Concept Translation: ASOs and siRNAs target messenger RNA rather than the protein itself. The matching is sequence-based - Watson–Crick base pairing is exact-match string lookup over a 4-letter alphabet (A, U, G, C). For target assessment this is a different design space entirely: the target is a string, the drug is a string, and the binding rule is a known function of the two strings. Compare this to small-molecule binding, where the binding rule is a learned function of two 3D shapes. Sequence-matching is much easier to design but introduces a new failure mode - off-target hits anywhere in the transcriptome that match closely enough.

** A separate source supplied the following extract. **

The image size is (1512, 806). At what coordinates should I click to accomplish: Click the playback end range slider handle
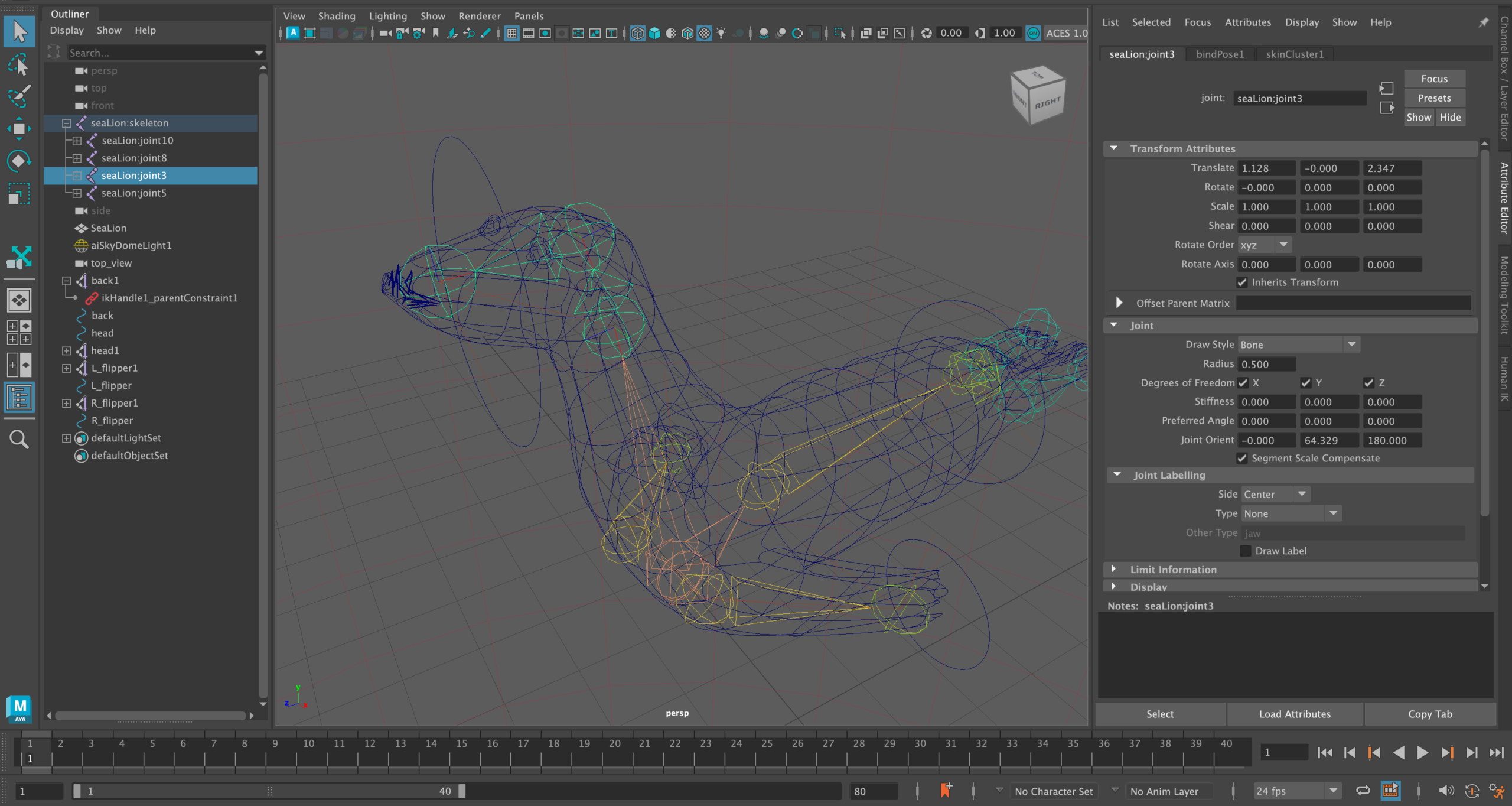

For target assessment, ASOs and siRNAs require an accessible sequence rather than a structured protein binding pocket. A target with no deep pocket, no covalent warhead opportunity, and no PROTAC handle can still be tractable if its RNA is accessible. That rule has caveats: small-molecule splice modulators like risdiplam for SMA exploit RNA secondary structure - the local folded shape of the RNA strand - so structure does come back into play at the RNA level for some programs.

Antibody-drug conjugates (ADCs)

An ADC is a monoclonal antibody covalently linked to a cytotoxic payload via a chemical linker. The antibody provides selectivity; the payload provides potency. An ideal ADC stays stable in circulation, internalizes on binding to the target (the antibody–target complex is pulled into the cell), and releases the payload intracellularly in the vicinity of the target.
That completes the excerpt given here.